#### Task
In the listing, find every line that has the string "agent" and copy it.

#### Record excerpts
|---|

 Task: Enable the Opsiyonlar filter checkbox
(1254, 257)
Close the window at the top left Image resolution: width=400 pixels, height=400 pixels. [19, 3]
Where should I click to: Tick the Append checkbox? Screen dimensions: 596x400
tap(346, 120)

|---|

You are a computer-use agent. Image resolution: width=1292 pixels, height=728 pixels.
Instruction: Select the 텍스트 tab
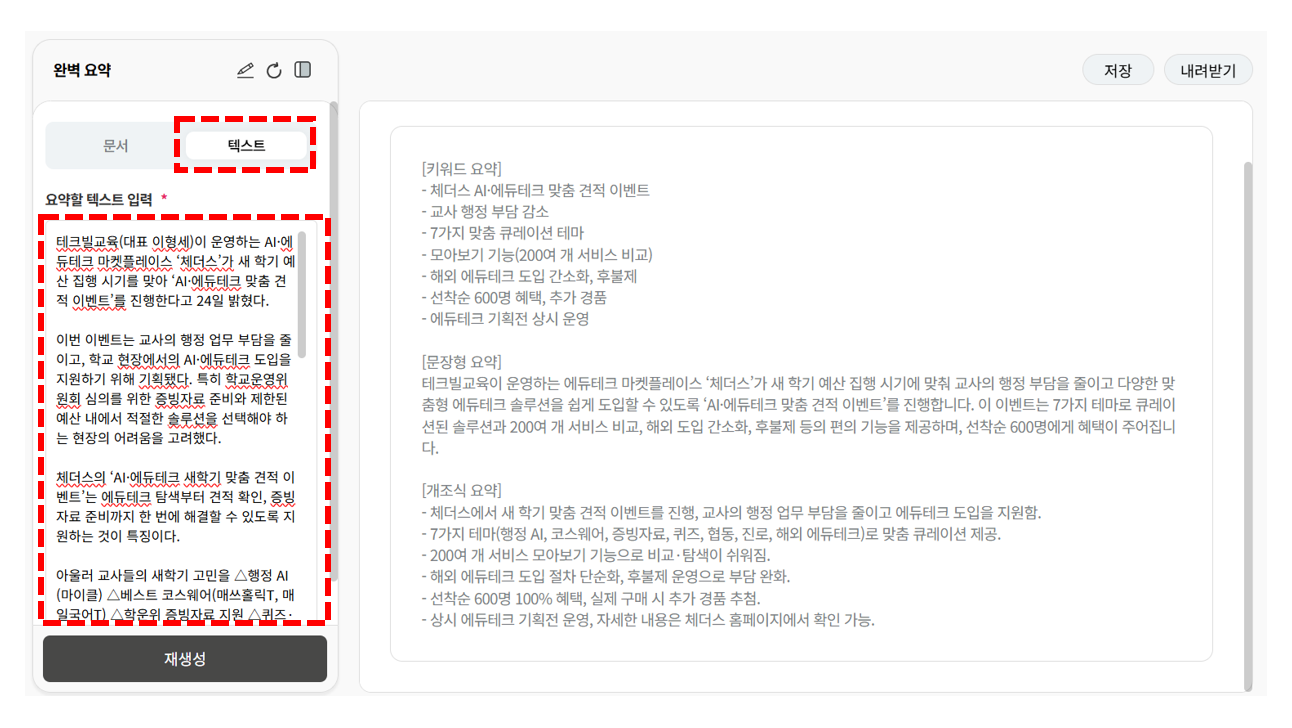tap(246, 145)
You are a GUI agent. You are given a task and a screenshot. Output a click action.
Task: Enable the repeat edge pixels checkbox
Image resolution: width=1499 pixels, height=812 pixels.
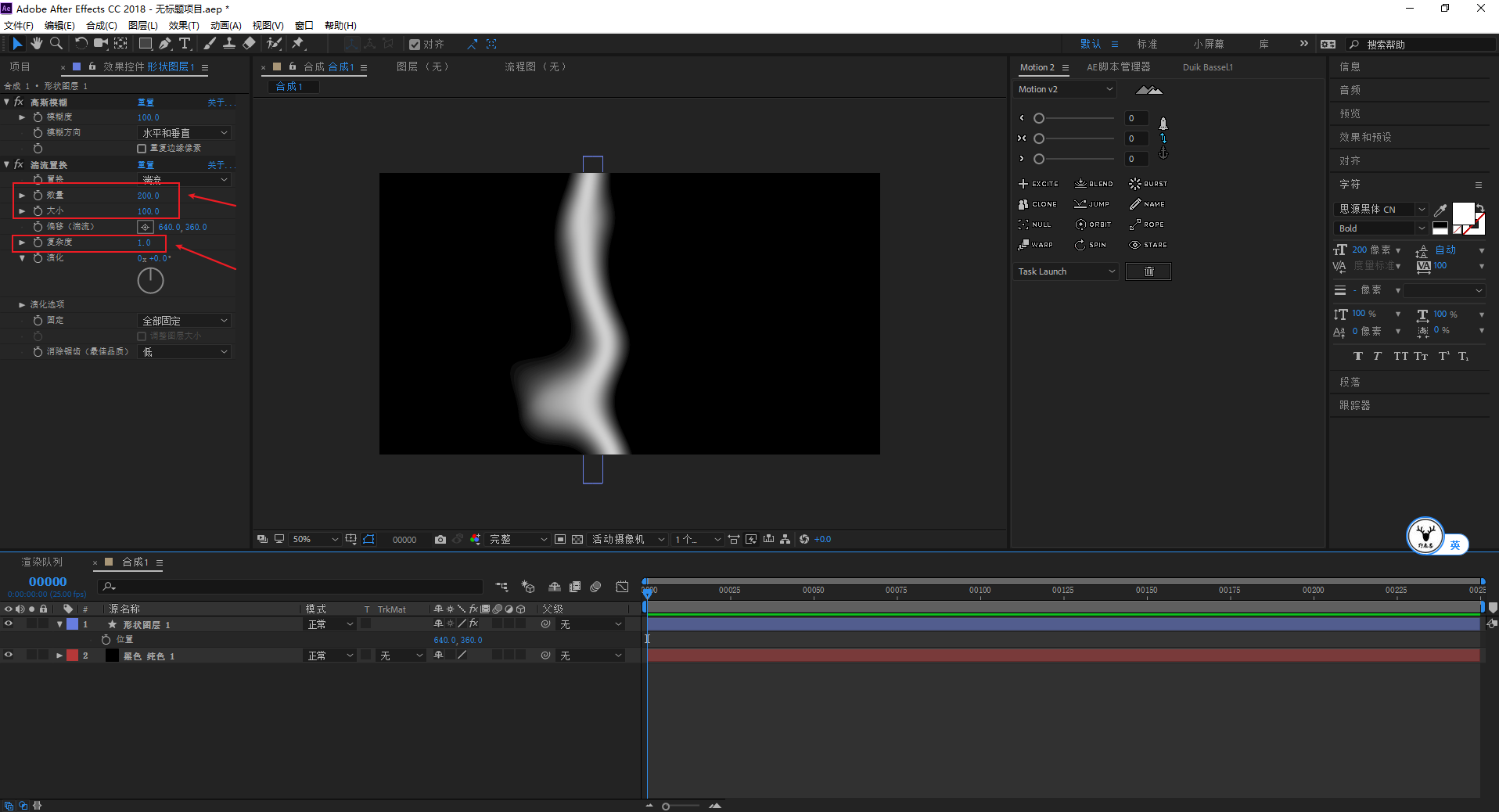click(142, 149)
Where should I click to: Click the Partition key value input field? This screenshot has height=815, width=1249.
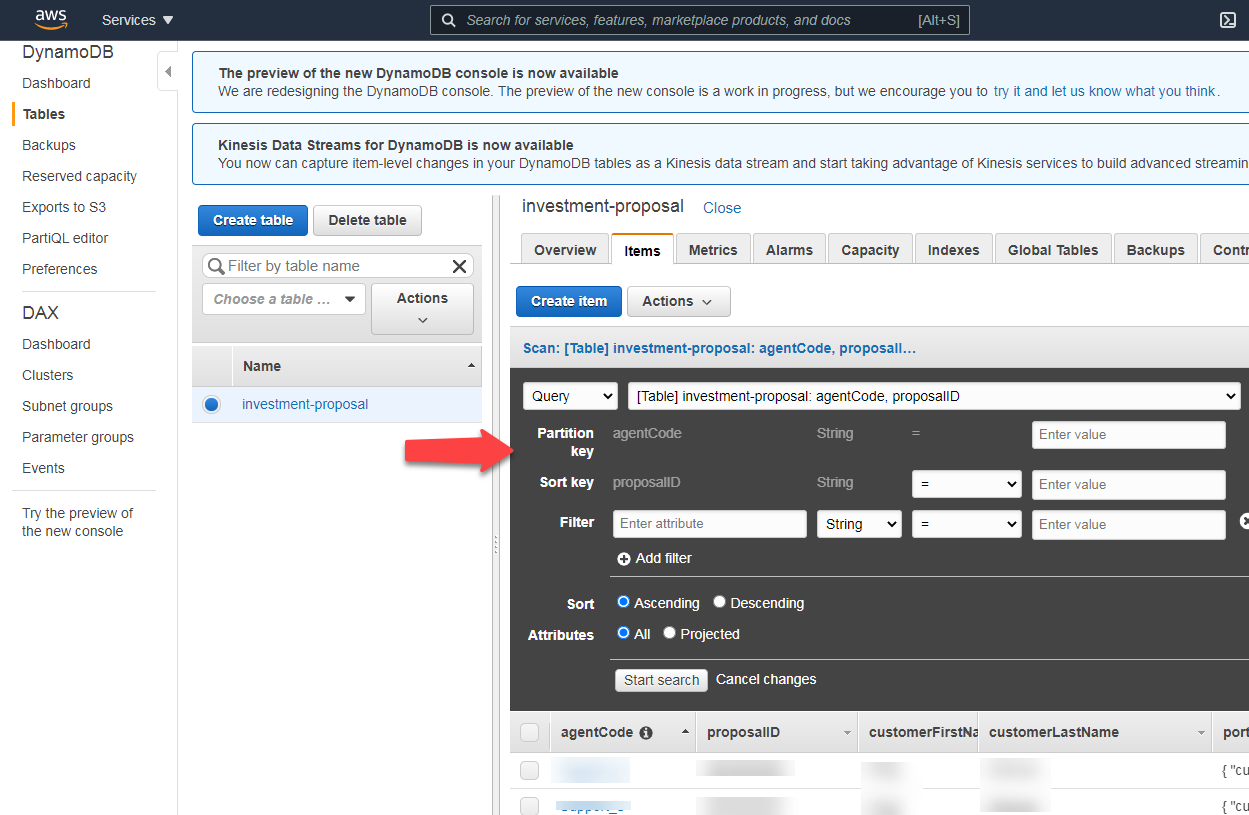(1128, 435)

|---|

#### Answer box
You are a computer-use agent. Image resolution: width=1292 pixels, height=728 pixels.
You are a GUI agent. You are given a task and a screenshot. Output a click action.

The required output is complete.